I mean, "have some time" sounds good. But trying to quantify it makes me feel less good - since 3 years ago, everything in this blog post would've been impossible for an AI and would've sounded like magic to most people, I don't know where we'll be in 3 years.
All of these articles seem to miss the point that it isn't what AI is today that is scary. It is the doubling period of their abilities. 10 years ago we had cleverbot. Think about it, in the same year Guardians of the Galaxy came out, our best chatbot incessantly asked you if you were a computer.
LLMs are currently over-represented in these debates and that's not doing the bigger AI research area any favors, sadly. People looking for intelligence in LLMs is kind of sad because the entire thought process seems to be:
1. Pour trillions of texts into a huge artificial neural network;
2. Tweak, tweak, tweak until your eyes bleed;
3. Cross your fingers and hope that magic happens;
4. (=> YOU ARE HERE <=) Get disappointed that magic still isn't happening.
I expect more from intelligent adults. Expecting intelligence from LLMs borders on the medieval belief in alchemy (or the phlogiston).
The Bayes-optimal text predictor would have to implicitly model the generative process underlying texts, that is, human minds. So it’s not crazy to think this approach could lead to an intelligent model.

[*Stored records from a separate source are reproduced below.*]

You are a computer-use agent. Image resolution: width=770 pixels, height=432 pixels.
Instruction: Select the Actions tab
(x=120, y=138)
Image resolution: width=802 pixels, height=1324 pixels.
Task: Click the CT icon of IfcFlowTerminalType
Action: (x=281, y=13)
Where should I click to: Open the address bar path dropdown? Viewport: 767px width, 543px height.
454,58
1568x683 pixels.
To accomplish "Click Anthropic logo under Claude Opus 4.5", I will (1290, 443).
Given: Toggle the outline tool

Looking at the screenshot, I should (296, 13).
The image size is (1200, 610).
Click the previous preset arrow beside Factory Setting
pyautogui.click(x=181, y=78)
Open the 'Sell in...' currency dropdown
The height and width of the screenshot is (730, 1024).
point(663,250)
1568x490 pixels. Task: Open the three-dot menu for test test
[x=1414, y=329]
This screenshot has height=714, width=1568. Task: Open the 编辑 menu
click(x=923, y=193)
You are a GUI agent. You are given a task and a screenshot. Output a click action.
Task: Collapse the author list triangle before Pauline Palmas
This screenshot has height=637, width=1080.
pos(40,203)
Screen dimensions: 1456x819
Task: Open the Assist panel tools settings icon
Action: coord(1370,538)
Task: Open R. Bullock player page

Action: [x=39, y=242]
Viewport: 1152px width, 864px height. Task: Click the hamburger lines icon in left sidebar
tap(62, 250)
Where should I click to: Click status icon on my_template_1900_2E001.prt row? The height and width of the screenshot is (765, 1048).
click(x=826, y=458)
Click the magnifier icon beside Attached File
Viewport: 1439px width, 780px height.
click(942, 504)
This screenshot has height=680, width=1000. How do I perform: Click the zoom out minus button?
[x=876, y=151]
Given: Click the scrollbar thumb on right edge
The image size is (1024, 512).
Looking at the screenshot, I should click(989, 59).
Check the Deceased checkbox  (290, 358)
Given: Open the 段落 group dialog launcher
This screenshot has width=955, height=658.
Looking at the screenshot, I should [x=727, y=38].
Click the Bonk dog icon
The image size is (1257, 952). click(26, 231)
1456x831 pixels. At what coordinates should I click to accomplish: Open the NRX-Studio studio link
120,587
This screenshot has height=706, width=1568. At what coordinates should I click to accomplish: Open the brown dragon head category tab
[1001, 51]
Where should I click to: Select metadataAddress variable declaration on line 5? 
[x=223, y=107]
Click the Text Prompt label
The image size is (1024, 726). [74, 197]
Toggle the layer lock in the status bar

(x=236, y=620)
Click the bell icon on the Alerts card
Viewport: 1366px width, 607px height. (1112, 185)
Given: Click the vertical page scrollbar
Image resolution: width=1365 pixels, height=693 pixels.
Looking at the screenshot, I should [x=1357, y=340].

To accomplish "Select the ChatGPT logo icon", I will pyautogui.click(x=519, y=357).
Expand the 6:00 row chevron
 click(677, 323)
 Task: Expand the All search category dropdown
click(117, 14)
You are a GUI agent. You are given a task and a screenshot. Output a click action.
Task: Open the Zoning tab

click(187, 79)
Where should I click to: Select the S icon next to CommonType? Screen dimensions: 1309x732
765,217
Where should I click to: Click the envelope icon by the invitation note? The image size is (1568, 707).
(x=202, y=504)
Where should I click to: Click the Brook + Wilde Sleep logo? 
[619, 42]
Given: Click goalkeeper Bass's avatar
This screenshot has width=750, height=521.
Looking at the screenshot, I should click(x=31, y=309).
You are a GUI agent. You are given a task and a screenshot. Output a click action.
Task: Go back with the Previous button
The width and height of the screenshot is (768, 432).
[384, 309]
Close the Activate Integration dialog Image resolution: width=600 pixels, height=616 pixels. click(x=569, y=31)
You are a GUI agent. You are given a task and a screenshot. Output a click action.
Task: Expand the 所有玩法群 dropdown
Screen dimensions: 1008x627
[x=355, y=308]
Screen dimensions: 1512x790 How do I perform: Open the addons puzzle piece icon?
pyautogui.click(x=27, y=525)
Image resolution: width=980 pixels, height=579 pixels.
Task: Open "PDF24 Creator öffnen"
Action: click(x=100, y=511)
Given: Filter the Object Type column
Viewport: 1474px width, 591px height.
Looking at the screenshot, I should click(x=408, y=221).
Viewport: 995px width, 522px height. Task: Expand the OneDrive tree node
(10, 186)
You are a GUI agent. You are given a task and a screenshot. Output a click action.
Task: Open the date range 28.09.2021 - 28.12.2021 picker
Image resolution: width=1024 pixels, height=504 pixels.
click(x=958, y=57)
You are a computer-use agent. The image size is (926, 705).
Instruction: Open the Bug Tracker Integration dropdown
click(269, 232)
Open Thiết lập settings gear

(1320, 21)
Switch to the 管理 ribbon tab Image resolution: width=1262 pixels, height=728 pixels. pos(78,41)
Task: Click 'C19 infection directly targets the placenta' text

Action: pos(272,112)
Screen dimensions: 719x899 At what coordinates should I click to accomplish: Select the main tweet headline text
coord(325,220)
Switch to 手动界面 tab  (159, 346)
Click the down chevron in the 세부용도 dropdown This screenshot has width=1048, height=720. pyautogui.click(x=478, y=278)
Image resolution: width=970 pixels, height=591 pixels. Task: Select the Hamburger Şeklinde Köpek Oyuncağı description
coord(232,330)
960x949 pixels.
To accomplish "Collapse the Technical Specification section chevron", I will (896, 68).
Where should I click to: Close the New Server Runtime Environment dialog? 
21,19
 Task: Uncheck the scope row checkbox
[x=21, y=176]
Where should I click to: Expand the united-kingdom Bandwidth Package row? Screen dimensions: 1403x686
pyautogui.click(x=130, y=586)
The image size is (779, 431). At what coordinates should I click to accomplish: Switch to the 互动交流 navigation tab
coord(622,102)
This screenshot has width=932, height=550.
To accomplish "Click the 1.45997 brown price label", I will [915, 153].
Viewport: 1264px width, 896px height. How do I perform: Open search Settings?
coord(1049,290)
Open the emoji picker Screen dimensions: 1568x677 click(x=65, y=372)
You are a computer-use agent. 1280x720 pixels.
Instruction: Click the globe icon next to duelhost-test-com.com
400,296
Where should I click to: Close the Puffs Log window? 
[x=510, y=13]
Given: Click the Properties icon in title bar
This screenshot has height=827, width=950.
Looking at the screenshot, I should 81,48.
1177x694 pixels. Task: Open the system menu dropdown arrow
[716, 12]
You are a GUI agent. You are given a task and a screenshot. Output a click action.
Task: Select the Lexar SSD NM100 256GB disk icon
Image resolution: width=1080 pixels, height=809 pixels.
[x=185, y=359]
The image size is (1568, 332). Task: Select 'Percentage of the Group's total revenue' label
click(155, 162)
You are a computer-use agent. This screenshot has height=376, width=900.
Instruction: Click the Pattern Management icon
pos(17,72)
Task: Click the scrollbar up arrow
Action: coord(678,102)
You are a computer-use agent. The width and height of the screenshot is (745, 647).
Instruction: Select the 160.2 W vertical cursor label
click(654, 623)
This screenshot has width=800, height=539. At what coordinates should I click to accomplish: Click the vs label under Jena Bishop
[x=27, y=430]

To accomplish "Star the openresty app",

Text is only the result of abstract reasoning, symbol logic and who knows what else. That's like doing a code review focusing on the build artifact and ignoring the source code.
It's like doing billions of code reviews based on billions of build artifacts, so that you start to notice that certain patterns are more common than others, and start to be able to reverse-engineer the compiler and source language. The best predictive model for executable binaries would be a generative model over possible source codes and then a model of the compiler.
Well LLMs do even trillions of "reviews" and are still not much wiser than before. Clearly, pieces are missing. I find it interesting that people assume that number_of_samples correlates with intelligent_behaviour, for some reason.
Your example would maybe work if an intelligent agent had access to many compilers and reverse-engineered code bases. And if the algorithms were 1000x better than today. Otherwise it can guess until the cold death of the Universe without making progress.
GPT-n was not built to do ∀x ∈ {creative writing assistance, translation, coding, general advice, assist with learning new topics, grammar and language correction}, that was all just a accidental side benefit of natural language prediction.
The problem with IQ tests that we're still arguing how good they are at measuring general intelligence, not that "it doesn't matter what the general intelligence of any specific AI might be" — if we imagine some AI which everyone agrees has an IQ of ${number}, we can directly convert that into economic impact. Absent that, we're all guessing in the dark based on bad generalisations of something we've never seen before, like the story of the four blind men and the elephant.
> Why are we not approaching AI as perfect slavery?
In addition to not really knowing what intelligence is, we also don't really know what qualia is, so we can't yet rule out the possibility that human level performance requires the capability to meaningfully suffer when enslaved.
Which IQ tests don't test for, so yeah: who cares what an AI's performance on an IQ test is for anything more than "I did this for fun and it means nothing"?
Question of intelligence is more or less irrelevant in LLM. All we need is something that can mimic an average human. I would say we have arrived at such point.
How many people have truly new ideas? So from my perspective we achieved AGI.
A human brain has an estimated 100-500 trillion synapses connecting biological neurons. Each synapse is quite a complicated biological structure[a], but if we oversimplify things and assume that every synapse can be modeled as a single parameter in a weight matrix, then the largest AI models today have approximately 100T to 500T ÷ 0.5T = 200x to 1000x fewer connections between neurons that the human brain.
It remains to be seen how AI models will perform in IQ tests if we are able to increase the number of connections, or parameters, by 10x, 100x, 1000x, and beyond.